◆ THE TASKS ◆
**1.** In the passage on critical values, what is the product of the critical value and the standard error called?
**2.** Check each statement against the passage on critical values. Answer yes or no and quote the deciding words. (a) Scenarios B and C differ in the choice of critical value. (b) With a large sample size, the t and normal critical values differ substantially. (c) The choice of critical value depends only on the sample mean.
**3.** Extend the passage on critical values, beginning after its final sentence.

◆ ARTICLE ◆
============

Step 1

The difference between B and C is in the choice of critical value. A typical symmetric confidence interval for a location parameter has the form

$$\text{point estimate}\pm \text{critical value}\times \text{standard error},$$

where in turn

$$\text{standard error}=\frac{\text{standard deviation}}{\sqrt{\text{sample size}}},$$

and

$$\text{critical value}\times \text{standard error}=\text{margin of error}.$$

The choice of critical value is informed by the nature of the sampling distribution. When a normally distributed population has unknown variance, the sampling distribution of the mean is Student's t-distributed; however, when the sample size is large, the difference in critical values is negligible; i.e.,

$$\underset{\nu \to \mathrm{\infty}}{lim}{t}_{\nu ,\alpha}^{\ast}={z}_{\alpha}^{\ast},$$

where ${t}_{\nu ,\alpha}^{\ast}$ is the upper $\alpha $ quantile of the Student's t distribution with $\nu $ degrees of freedom, and ${z}_{\alpha}^{\ast}$ is the upper $\alpha $ quantile of the standard normal distribution. So for scenario B, you will use ${z}_{\alpha /2}^{\ast}$ for a two-sided CI with large sample size as an approximation; for scenario C, you will use ${t}_{\nu ,\alpha /2}^{\ast}$ for the critical value.

============

◆ AVAILABLE DATA ◆
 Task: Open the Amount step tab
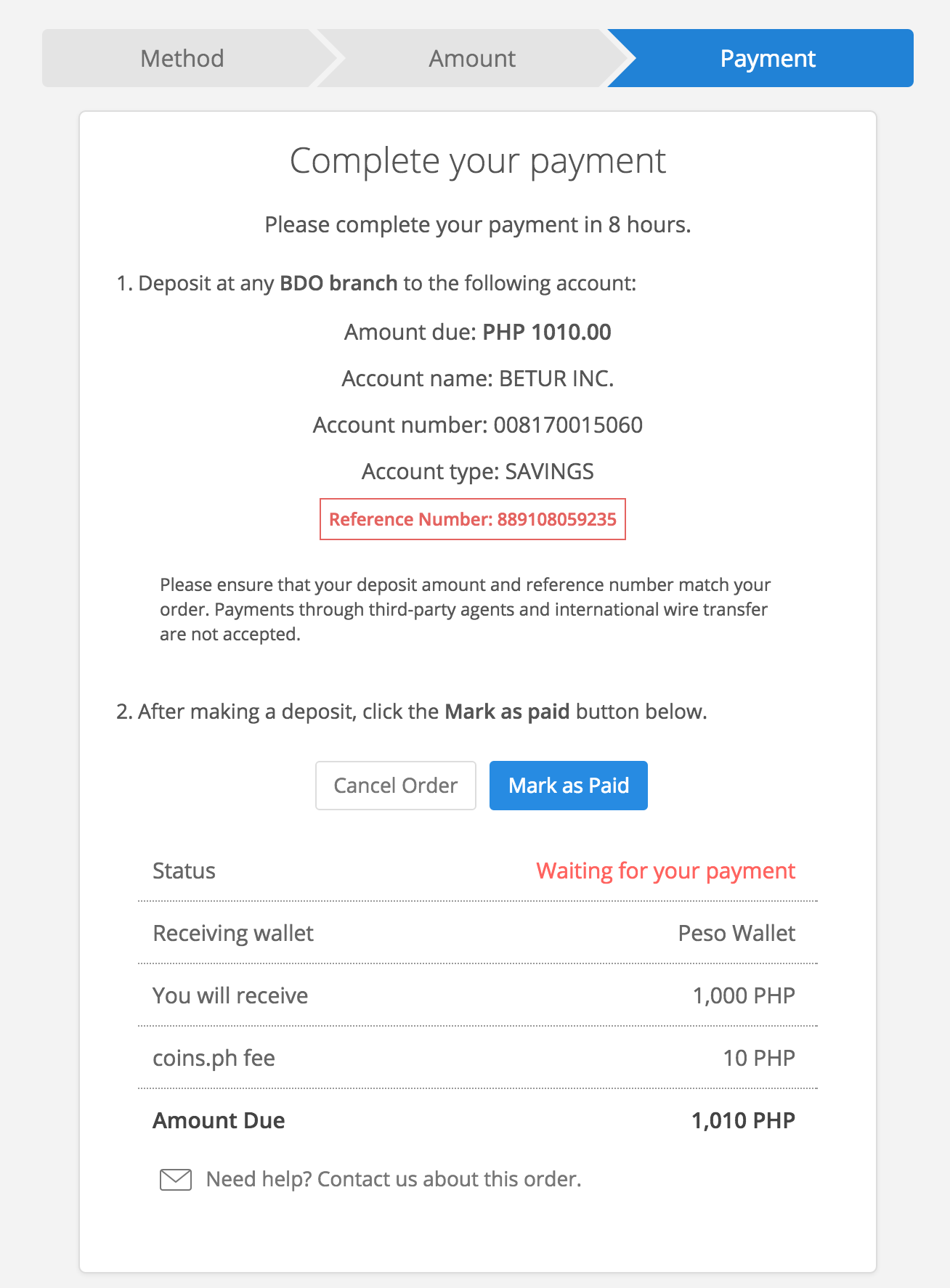472,58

============

◆ OUTPUTS ◆
**1.** The margin of error.

**2.**
(a) Yes: "The difference between B and C is in the choice of critical value."
(b) No: "when the sample size is large, the difference in critical values is negligible"
(c) No: "The choice of critical value is informed by the nature of the sampling distribution."

**3.**
Step 2

The difference between A and B lies in the standard deviation. In scenario A, it is presumed to be known, thus the standard error will use the population standard deviation $\sigma $ in the numerator. In scenario B, it is unknown, thus you will use the unbiased estimator of the standard deviation

$$s=\sqrt{\frac{1}{n-1}\sum _{i=1}^{n}({x}_{i}-\overline{x}{)}^{2}}.$$

In practice, the factor of $n-1$ rather than n makes little difference when n is large as in this case. But in scenario C, as $\sigma $ is also unknown and must be estimated from the sample, you must use $n-1$, otherwise your CI will not have the required coverage probability even if you correctly use the t-distribution quantile for the critical value.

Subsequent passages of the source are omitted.